Beaver was founded in 1910 by Japanese immigrant explorer Frank Yasuda. His wife, Nevelo, discovered Chandalar gold. Later, the couple became successful traders. Mr. Yasuda became a legendary figure in the north, known as the “Japanese Moses” for bringing families across from Brooks Range to Beaver, according to the Alaska Mining Hall of Fame Foundation website. As part of the education about their Japanese heritage, students learn Japanese language in school and have traveled to Japan twice.

This year, their cultural exchange trip brought them to California, and their itinerary included major attractions like San Diego Zoo, Sea World, Disneyland, Universal Studios, Griffith Park Observatory, Page Museum at the La Brea Tar Pits, and UC Irvine. For some of these students, this was their first trip outside of Alaska.

The Alaskan students perform a Native American dance at Orange Coast Gakuen.

Tsuk Taih School fifth-grader Alisha enjoyed Disneyland the most. Universal Studios and Sea World were also among the students’ favorite attractions.

This visit opened up an opportunity for all students to learn about lifestyles and cultural differences between Native Americans and Japanese. Visitors observed classes at OCG; some students even had the opportunity to participate.

OCG student Ryan Kaneko played several pieces on his koto, including “Sakura Sakura” and “Ue o Muite Arukou” (retitled “Sukiyaki” in the U.S.). OCG elementary school students sang the theme song from Hayao Miyazaki’s “Our Neighbor, Totoro,” followed by the junior and senior high school students singing “Furusato” (which means “hometown”). Then the students from Alaska and OCG participated in learning a few Obon festival dances from dance instructor Donna Minamide.

Next, instructor Paul Williams led self-introductions by students in the Gwich’in language, which is spoken in the interior region of Alaska. Wearing beautiful traditional attire, the students presented Native American songs and dances, then taught OCG students how to do a Native American dance.

Cruikshank School Principal Charleen Fisher shared a slide show presentation of their village, the school, and interesting information about what life is like in the village. OCG students were eager to learn more about their new friends and asked many questions during the Q&A session. When asked if students played sports, Fisher answered that students do not play sports because there are not enough students to make a team.

Life in Alaska is very different compared to life in California: there is only one car in the whole village; boats and plane are the only way to travel; and family activities include hunting, trapping, and fishing.

After the presentations, everyone enjoyed a lunch that included Japanese curry rice, mugicha (Japanese ice tea made from barley), and chocolate cake. During lunch, students shared stories and learned more about life in Alaska.

Then the group headed out to Huntington Beach for a special lifeguard station tour, which included an informational session about the lifeguard’s duties, followed by a visit to the lifeguard station tower at the pier. Students saw lifeguard cadets jumping off of the pier as part of their training, and an actual rescue. The guests were especially excited to visit the beach for the very first time on this trip.
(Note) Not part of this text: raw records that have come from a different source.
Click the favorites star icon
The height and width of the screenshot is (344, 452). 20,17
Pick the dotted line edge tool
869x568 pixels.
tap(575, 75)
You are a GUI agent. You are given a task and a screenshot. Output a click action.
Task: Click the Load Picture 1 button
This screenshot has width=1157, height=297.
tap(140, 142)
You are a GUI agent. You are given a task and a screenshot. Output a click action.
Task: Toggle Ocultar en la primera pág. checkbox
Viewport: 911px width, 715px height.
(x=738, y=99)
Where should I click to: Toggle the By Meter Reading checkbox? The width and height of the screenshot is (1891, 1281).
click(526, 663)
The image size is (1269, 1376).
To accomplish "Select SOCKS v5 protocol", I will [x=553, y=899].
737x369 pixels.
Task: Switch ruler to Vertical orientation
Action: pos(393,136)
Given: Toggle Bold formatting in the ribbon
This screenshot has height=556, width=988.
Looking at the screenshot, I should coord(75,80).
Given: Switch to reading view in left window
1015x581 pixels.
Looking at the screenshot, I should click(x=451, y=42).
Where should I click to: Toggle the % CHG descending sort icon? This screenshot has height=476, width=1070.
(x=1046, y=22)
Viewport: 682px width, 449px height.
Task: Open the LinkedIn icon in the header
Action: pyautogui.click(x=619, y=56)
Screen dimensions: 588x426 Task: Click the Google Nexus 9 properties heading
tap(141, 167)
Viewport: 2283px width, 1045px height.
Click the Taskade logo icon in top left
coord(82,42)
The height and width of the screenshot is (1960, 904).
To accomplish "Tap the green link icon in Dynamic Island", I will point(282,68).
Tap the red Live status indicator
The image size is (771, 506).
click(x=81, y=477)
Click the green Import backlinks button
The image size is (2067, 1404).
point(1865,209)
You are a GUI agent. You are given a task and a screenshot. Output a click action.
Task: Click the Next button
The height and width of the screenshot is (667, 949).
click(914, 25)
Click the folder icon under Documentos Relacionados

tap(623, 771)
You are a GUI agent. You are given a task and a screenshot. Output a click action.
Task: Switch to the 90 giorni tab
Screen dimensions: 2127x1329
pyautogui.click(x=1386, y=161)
The cultural exchange experience was interesting and educational, helping students from both cultures understand how other people live and opening their eyes to the world outside their own familiar habitat.

OCG Japanese Language School is a private school teaching students of all ages Japanese language and Japanese culture. The unique curriculum is especially designed by CSU Long Beach professors who are widely known in the field of teaching language and currently serve as curriculum advisors. The school’s methods have recently become recognized as innovative and it has received many inquiries nationally and internationally. Earlier this month, OCG’s methods were presented at a conference at UCLA.